"Saya menghargai upaya MUI untuk mendirikan IDF. Saya ingin berikan pandangan, organisasi harus hati-hati. Banyak yang berhasil dalam (lembaga) pendanaan tapi banyak juga yang gagal. Apabila gagal siapa yang bertanggungjawab? Yang paling penting mendorong umat memanfaatkan apa yang dimiliki," ujar JK dalam sambutannya menghadiri Acara Tasyakuran Milad ke-41 MUI dan Grand Launching Islamic Development Fund MUI (IDF-MUI) di Balai Kartini, Jl Gatot Subroto, Jakarta Selatan, Kamis (4/8/2016)
JK menginginkan lembaga amil zakat yang ada saat ini dioptimalkan perannya.

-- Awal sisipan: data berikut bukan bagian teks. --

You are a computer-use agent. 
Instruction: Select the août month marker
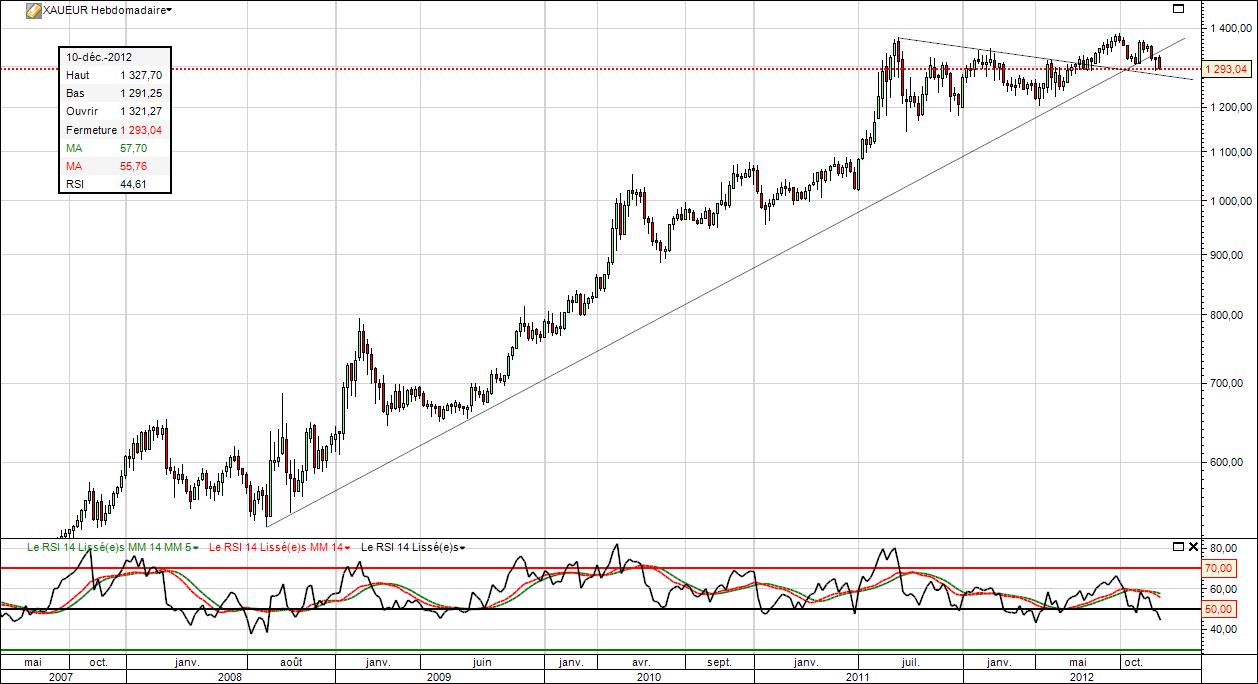point(291,662)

JK khawatir soal risiko yang kemungkinan dihadapi lembaga bentukan baru.
SCROLL TO CONTINUE WITH CONTENT
Namun JK berpesan agar MUI aktif mendorong masyarakat menunaikan kewajibannya membayar zakat. "Doronglah umat, lebih baik mendorong masyarakat agar dia bayar zakat," sebut JK.

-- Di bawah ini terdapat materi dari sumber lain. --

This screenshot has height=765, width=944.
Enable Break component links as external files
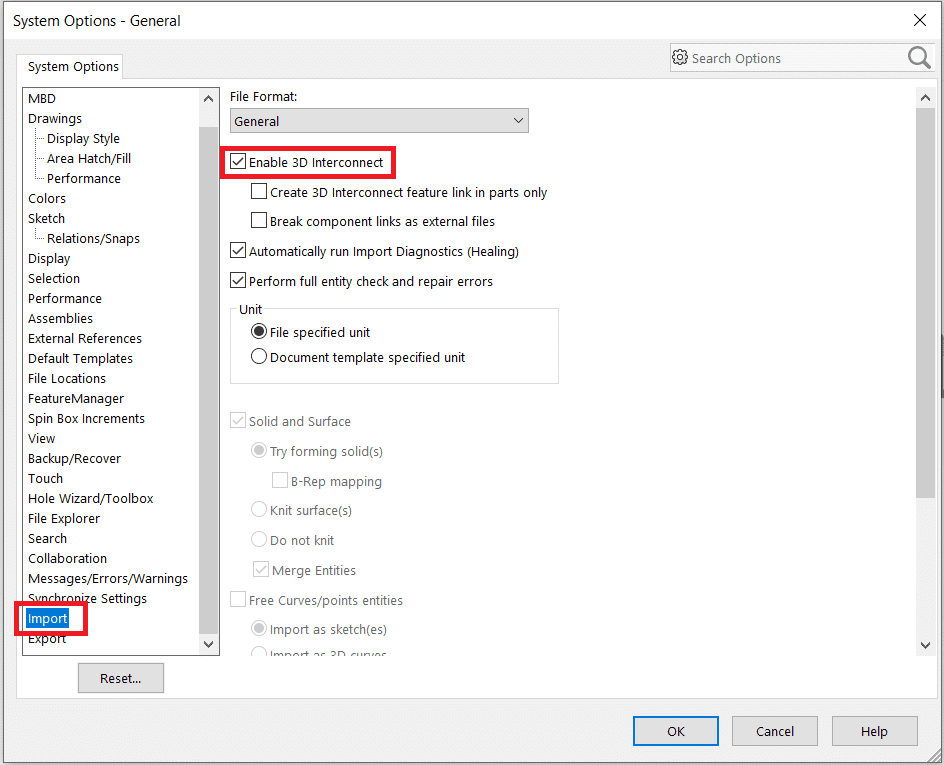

Usai menyampaikan sambutan, JK langsung meninggalkan lokasi acara. JK tidak mengikuti grand launching peresmian IDF yang sudah dijadwalkan panitia.

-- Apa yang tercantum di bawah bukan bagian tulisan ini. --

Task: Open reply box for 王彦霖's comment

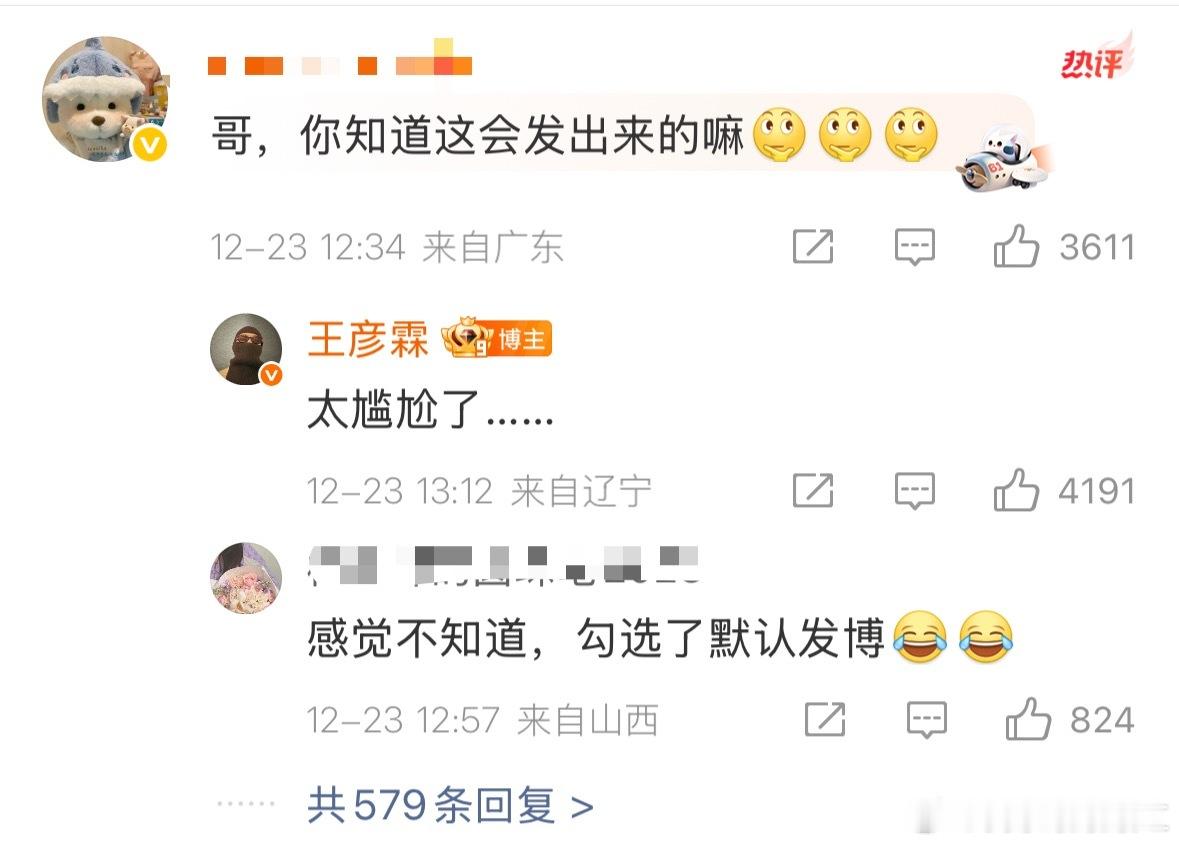Action: (x=914, y=491)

Dalam acara ini tampak hadir pula Ketua Mahkamah Konstitusi (MK) Arief Hidayat, Ketua DPR Ade Komarudin, Ketua Umum ICMI Jimly Asshiddiqie, Ketua Komisi Yudisial (KY) Aidul Fitriciada Azhari termasuk Kepala Badan Nasional Penanggulangan Terorisme (BNPT) Suhardi Alius.
IDF MUI seperti dikutip dari keterangan tertulis kepada wartawan, merupakan lembaga yang dibentuk MUI pada 29 Juni 2016 di Jakarta. Lembaga ini didirikan untuk menghimpun dan mendistribusikan donasi masyarakat seperti zakat, infaq dan sadaqah untuk berbagai program yang terkait kebutuhan umat.
Pembentukan IDF MUI didasarkan pada pertimbangan mengenai program penting bagi umat Islam yang harus dilaksanakan. Di saat bersamaan, dibutuhkan dana yang besar agar program tersebut dapat berjalan.
Jajaran pengurus IDF diisi oleh Ma'ruf Amin (Ketua Dewan Pembina), Ketua Dewan Pengawas Khuzaemah T Yanggo dan Ketua Dewan Pengurus Lukmanul Hakim. (fdn/fdn)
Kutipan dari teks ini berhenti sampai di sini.